Quando estava próxima ao primeiro orelhão aconteceu algo marcante. Há poucos centímetros de alcançar o orelhão um homem passou na minha frente e foi usar justamente aquele telefone que eu me direcionava. Achei ousado da parte dele e resolvi esperar, como numa fila para usar o orelhão. Ele parecia preocupado com a ligação e confesso ter ouvido a conversa, mas não consigo me lembrar que tipo de negociação ele fazia por telefone. Ele mal percebeu minha presença ali. Fui, então, em busca do telefone ao lado. Quando estava chegando o homem concluiu sua ligação e me perguntou: “Você precisa usar o telefone?”. Eu fiz um gesto afirmativo com a cabeça e continuei indo em direção ao telefone ao lado. Ele me perguntou: “Você queria usar esse? (apontando para o telefone que ele usou). Eu dei um sorriso lento pra ele. “Você está bem? Precisa de ajuda?” Fiz um gesto negativo com a cabeça. “Tem certeza que não precisa de ajuda? e ele encostou sua mão no meu ombro olhando nos meus olhos. Eu disse bem devagar: “Não, obrigada!” e continuei sorrindo pra ele. Ficamos alguns segundos olhando um nos olhos do outro. Ele, por fim, decidiu ir embora e eu fui em direção à banca comprar um cartão telefônico.

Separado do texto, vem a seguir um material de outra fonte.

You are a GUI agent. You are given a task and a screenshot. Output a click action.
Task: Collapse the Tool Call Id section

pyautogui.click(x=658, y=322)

No trajeto do primeiro orelhão até a banca o sol finalmente se pôs e a noite começou a escurecer a praça. Os faróis dos carros e as luzes que foram surgindo aos poucos iluminavam o lugar. Eu estava mais próxima das outras meninas, e somente agora, tomei mais consciência de estar em uma ação coletiva. Os relógios marcavam 18h30, já havia passado mais de uma hora. Começou a esfriar e lá nas escadas da igreja já não tinha quase ninguém. Os comércios estavam fechando, inclusive a banca de jornal. Senti na pele a necessidade de correr antes que a banca fechasse, mas sustentei esse desejo na lentidão vivenciando a expectativa de chegar ao meu objetivo. A banca fechou e eu estava com o dinheiro em mãos pra comprar o cartão. Não comprei. Tomei emprestado da Mariama e fui em direção a outro orelhão mais próximo.

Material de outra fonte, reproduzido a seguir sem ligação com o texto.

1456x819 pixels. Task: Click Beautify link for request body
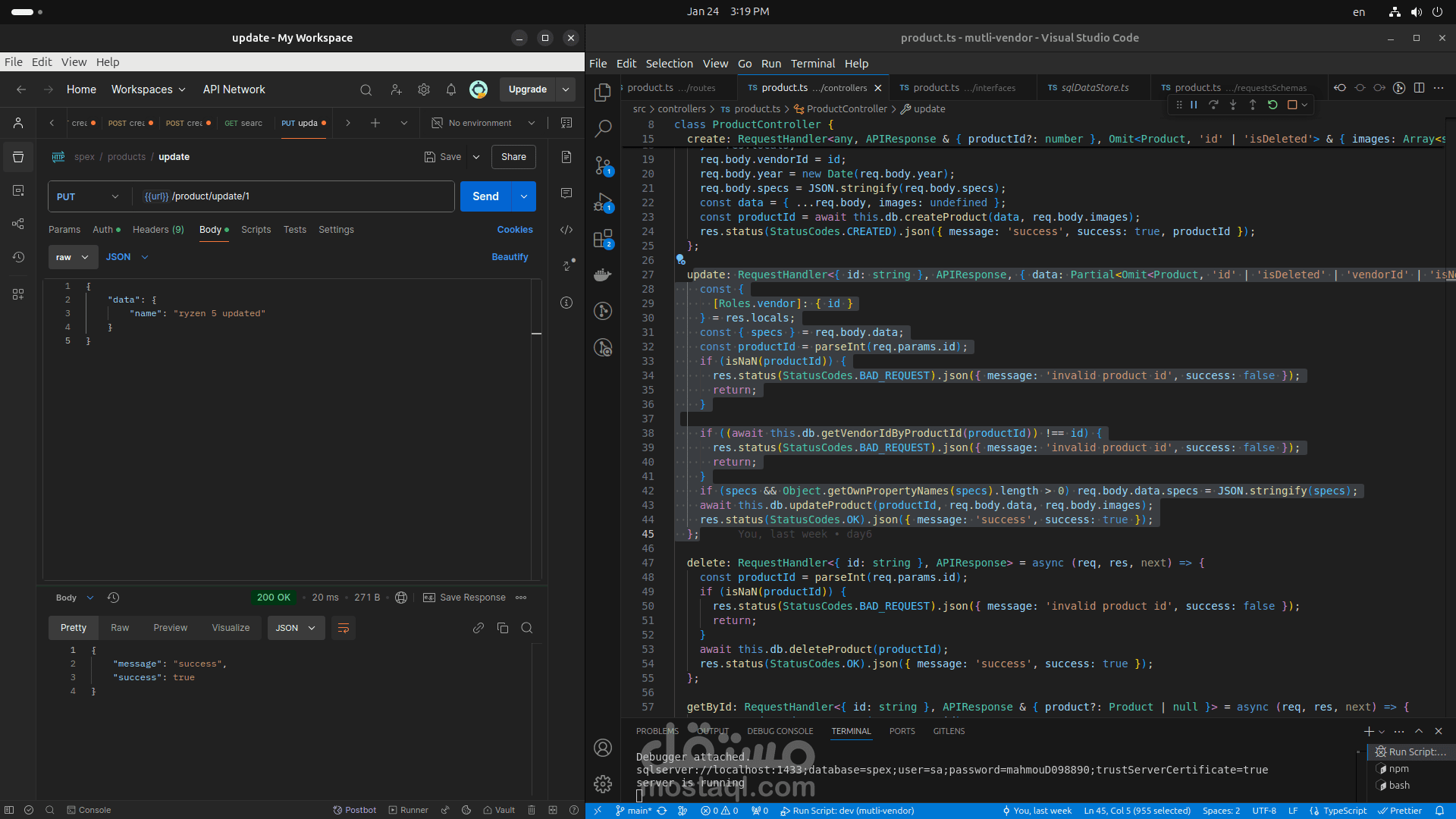tap(510, 257)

Nesse último momento senti uma forte melancolia, um silêncio profundo que me consumiu. A cidade falava pouco, ventava muito. Tive a sensação de estar entre os últimos sobreviventes de uma batalha incansável. Os faróis e os semáforos eram fortes e cegavam meus olhos. A igreja estava longe. A “reta final” foi dura, dolorosa. Estava sendo conduzida e pouco conduzia os meus passos. Quase não sentia minha respiração, sentia minha cabeça pesada e o peito amolecido. Cheguei ao orelhão. Não conseguia digitar os números corretamente. Era pesado segurar o aparelho fora no gancho. Cada tecla que apertava depositava todo o peso do meu corpo nela. Errava os números. A tecla “8” não funcionava. Tinha que digitar a sequência: 8151 6848. O “8” não funcionava. Eu estava muito perto da rua, os carros estava muito rápido e meu deixavam tonta. Consegui. Ouvia a chamada do telefone até o final ao mesmo tempo em que vi a Ana, lá longe, indo em direção ao celular dela para atender minha ligação. Deixei chamar até o final. Ela não atendeu na primeira tentativa. Digitei outra vez. A tecla “8” funcionou. Ela já estava com o telefone nas mãos e me atendeu:

“Alô”

“Oi Ana.”

“Oi”

“Tudo bem?”

“Tudo”

“Eu cheguei no meu final”

“Pra mim ainda falta muito”

“Vou desligar”

“A gente se encontra mais tarde”

“Tá. Tchau.”

“Tchau.”


No mesmo dia, mais tarde, quando estava de volta em casa, fiquei com uma sensação muito forte de abertura e de exposição de algo interior. Tive uma crise de dor de cabeça. Isso me consumiu e me provocou um profundo cansaço e, nessa mesma noite, dormi profundamente um sono pesado e preto.